>>>>
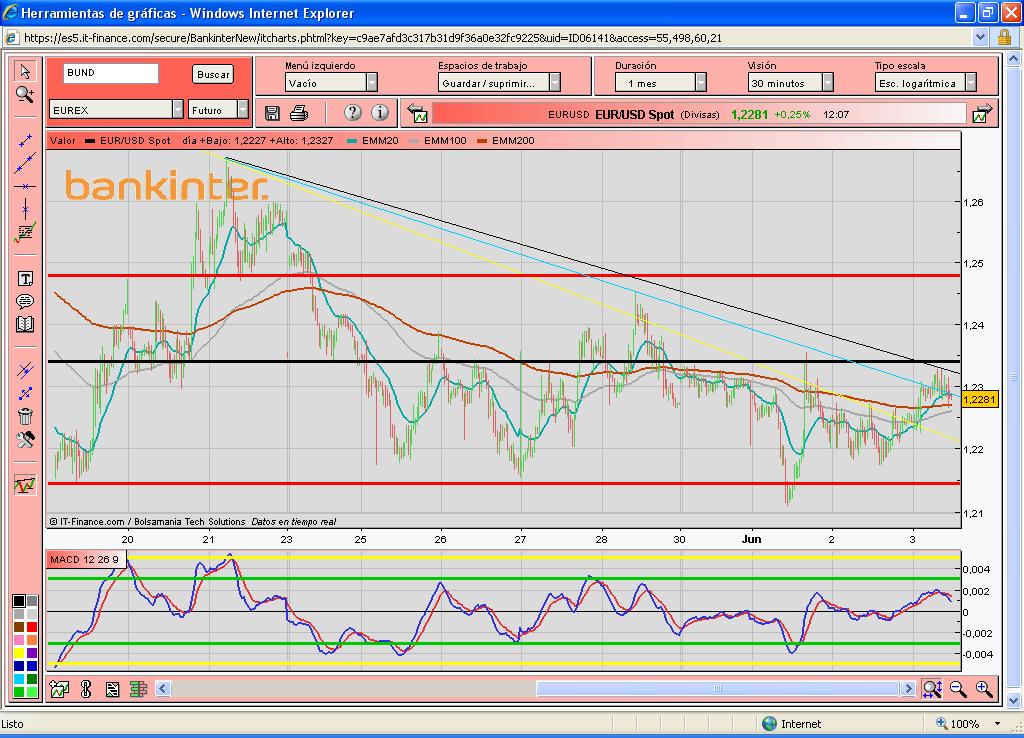Click the BUND search input field
The image size is (1024, 738).
(x=110, y=74)
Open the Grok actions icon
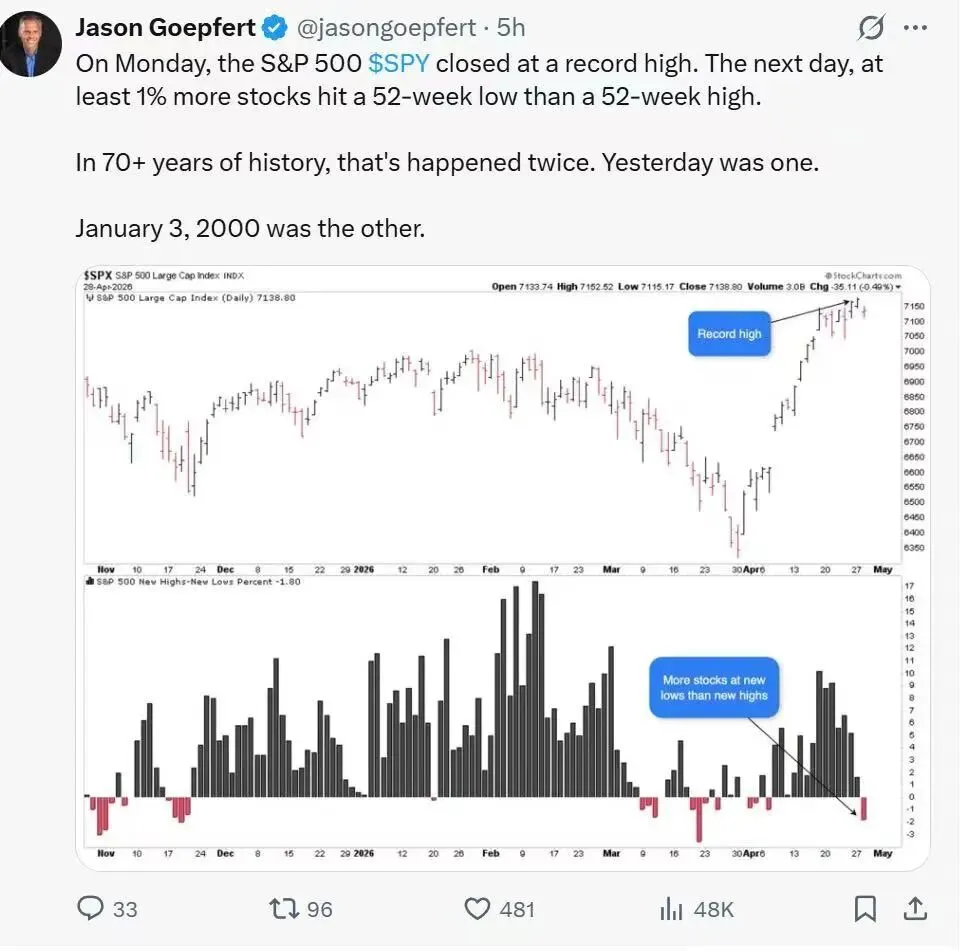 coord(872,28)
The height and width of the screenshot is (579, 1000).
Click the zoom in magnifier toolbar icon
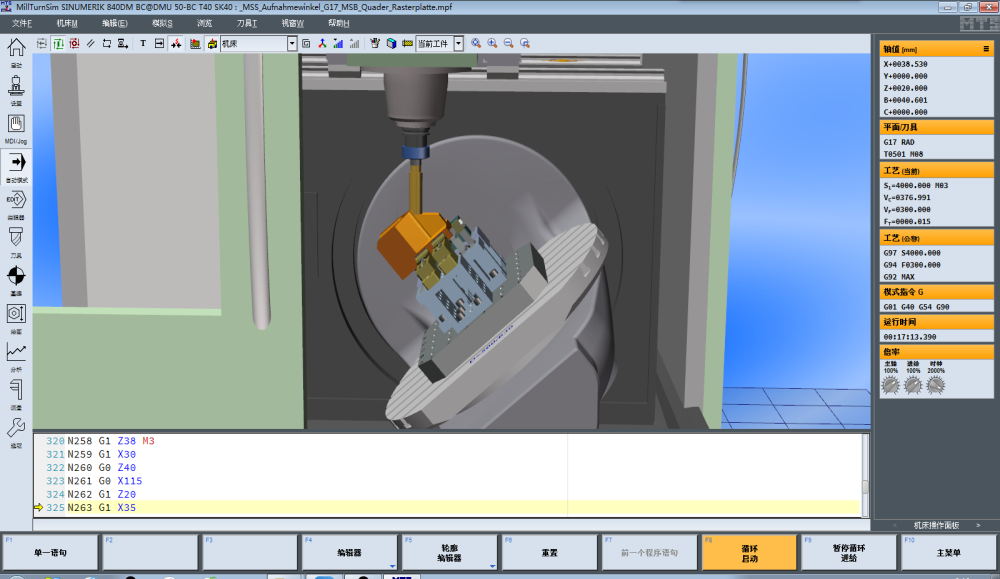tap(492, 44)
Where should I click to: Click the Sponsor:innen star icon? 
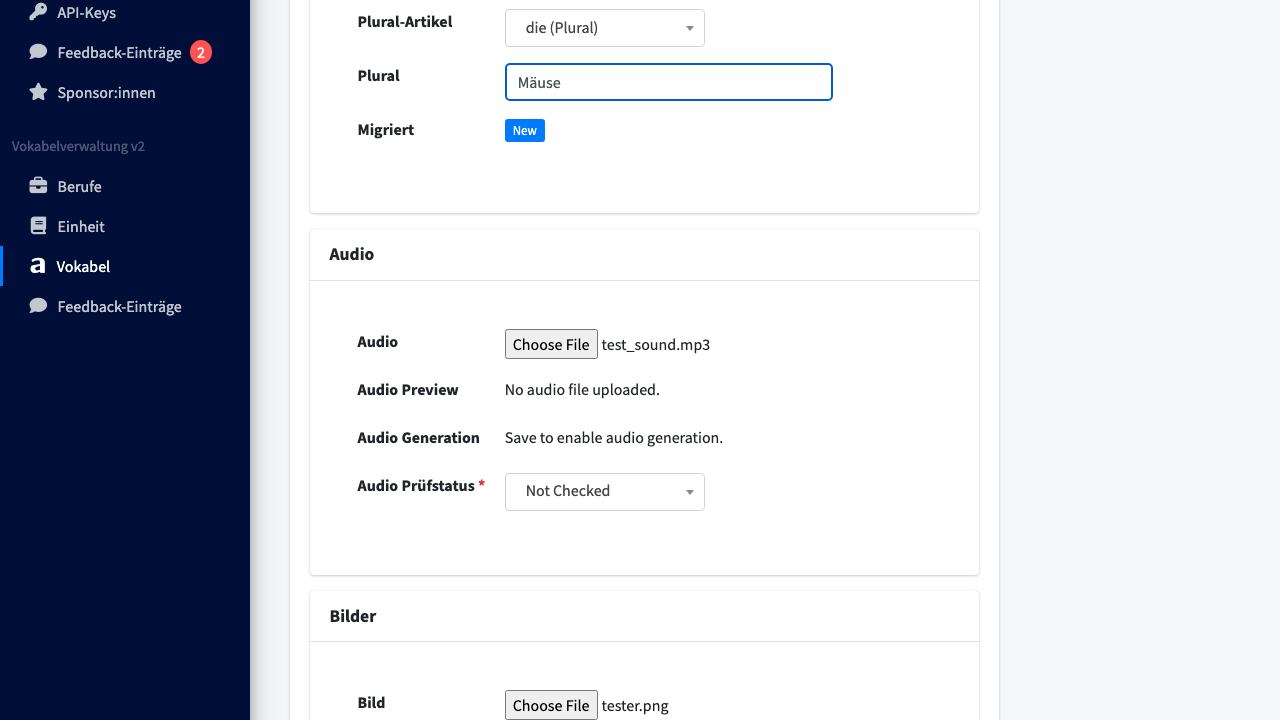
<<<<
Work to complete => Pictures are to be left out; otherwise, copy exactly each line from the one containing "Open the Grok actions icon" through the last line of the listing.

Problem solution =>
Open the Grok actions icon
 coord(872,28)
The height and width of the screenshot is (579, 1000).
Click the zoom in magnifier toolbar icon
tap(492, 44)
Where should I click to: Click the Sponsor:innen star icon? 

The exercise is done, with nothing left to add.